▶ [What you are asked to do]: Write out each line of the items below as a numbered list, skipping blank lines. Omit the pictures.
[Start Given records]
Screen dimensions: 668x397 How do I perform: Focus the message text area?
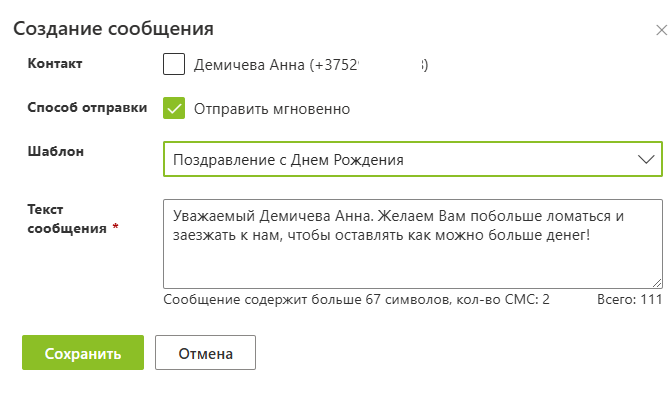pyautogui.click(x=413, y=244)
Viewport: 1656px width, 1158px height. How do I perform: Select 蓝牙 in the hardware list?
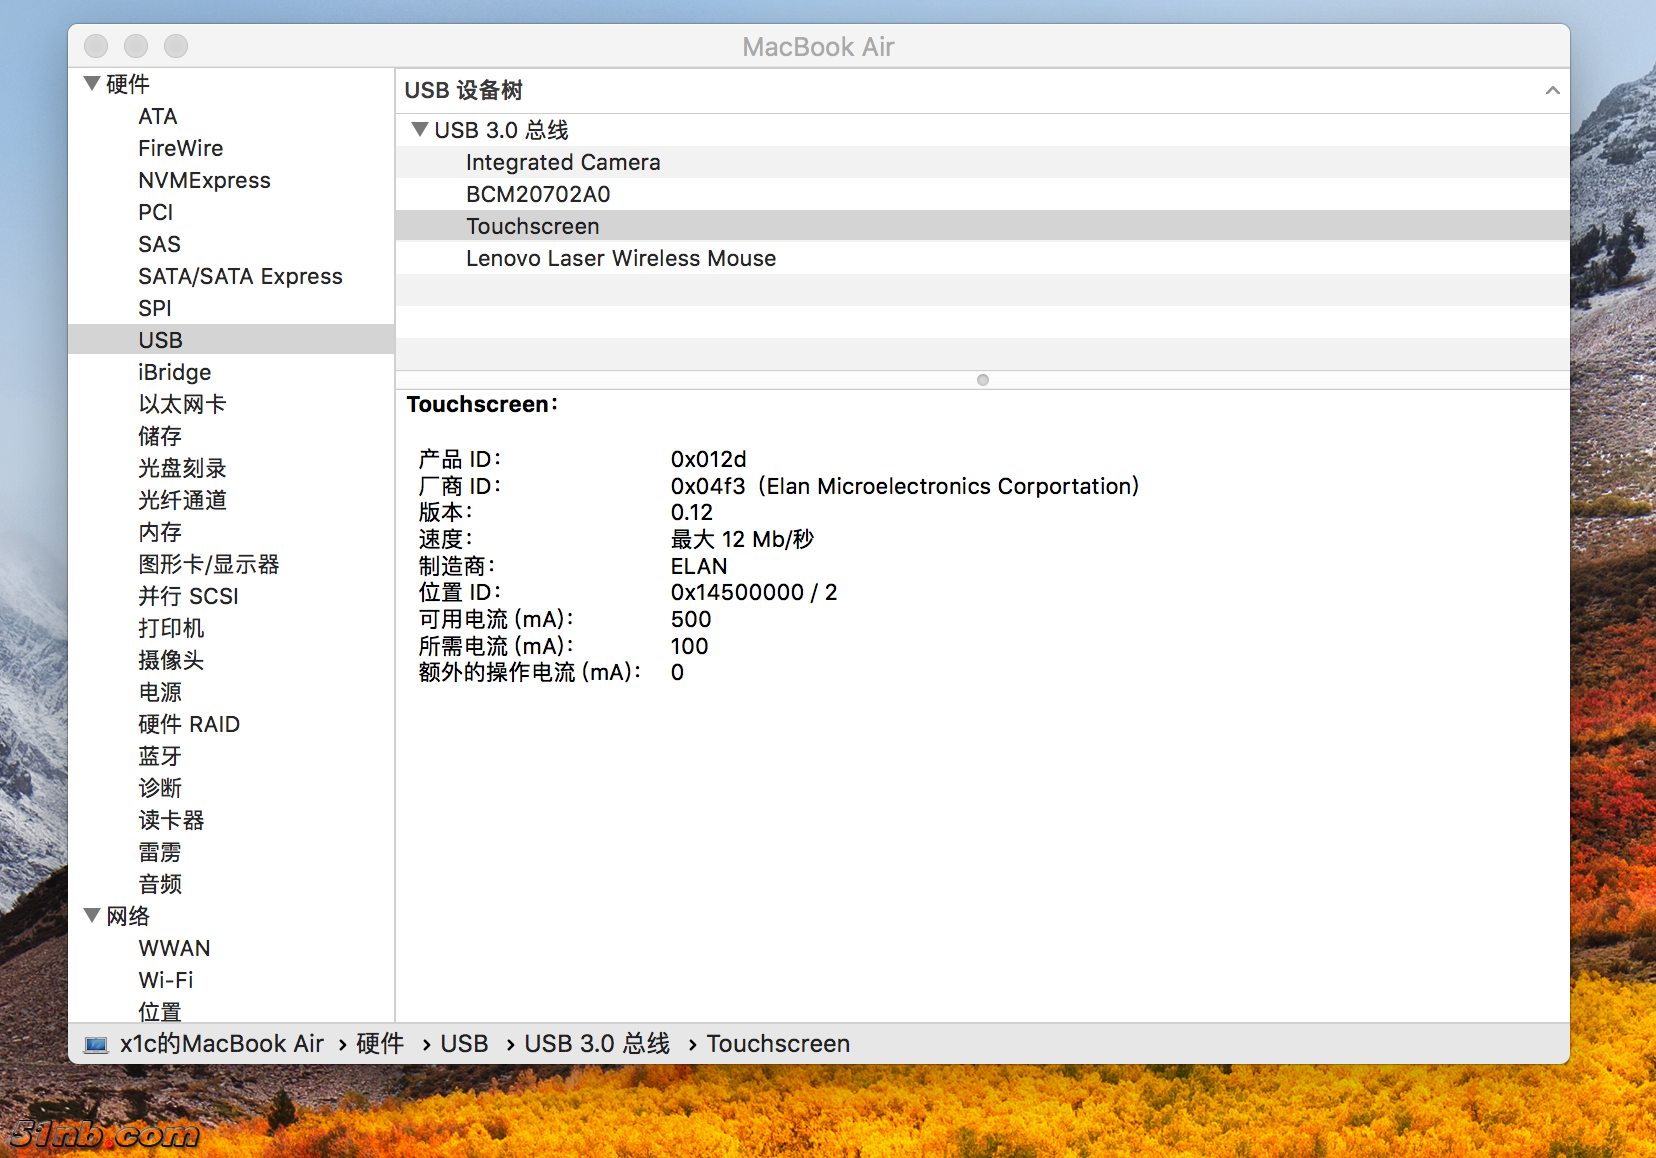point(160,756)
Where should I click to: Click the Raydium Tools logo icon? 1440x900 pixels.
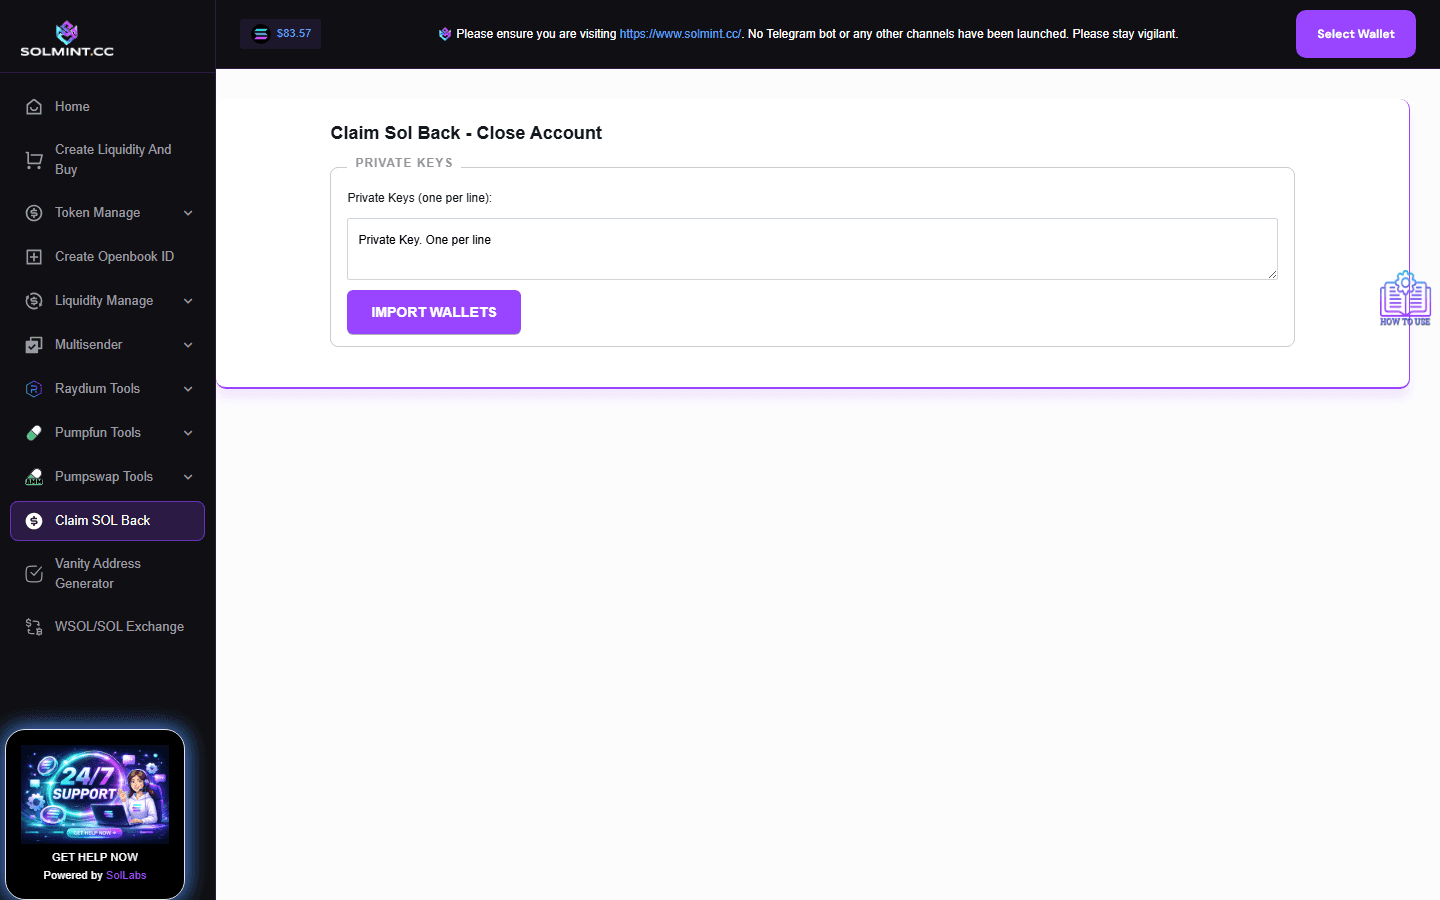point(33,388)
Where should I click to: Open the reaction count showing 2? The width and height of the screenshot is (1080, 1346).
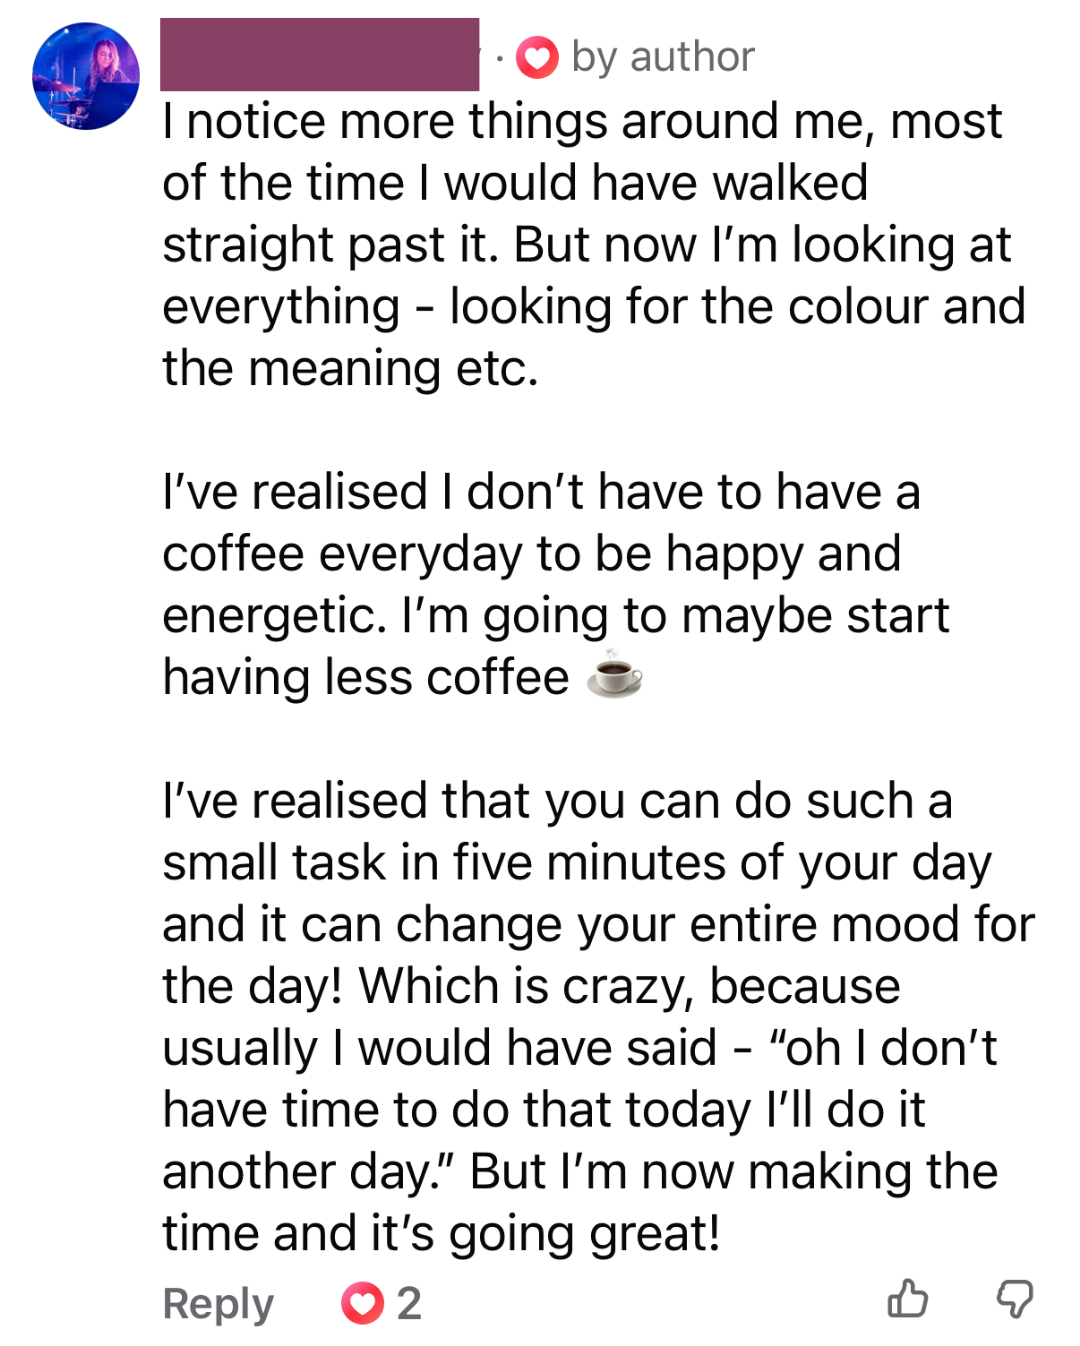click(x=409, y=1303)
[End Given records]
▶ [Complete answer]:
1. Screen dimensions: 668x397 How do I perform: Focus the message text area?
2. pyautogui.click(x=413, y=244)
3. Viewport: 1656px width, 1158px height. How do I perform: Select 蓝牙 in the hardware list?
4. point(160,756)
5. Where should I click to: Click the Raydium Tools logo icon? 1440x900 pixels.
6. point(33,388)
7. Where should I click to: Open the reaction count showing 2? The width and height of the screenshot is (1080, 1346).
8. click(x=409, y=1303)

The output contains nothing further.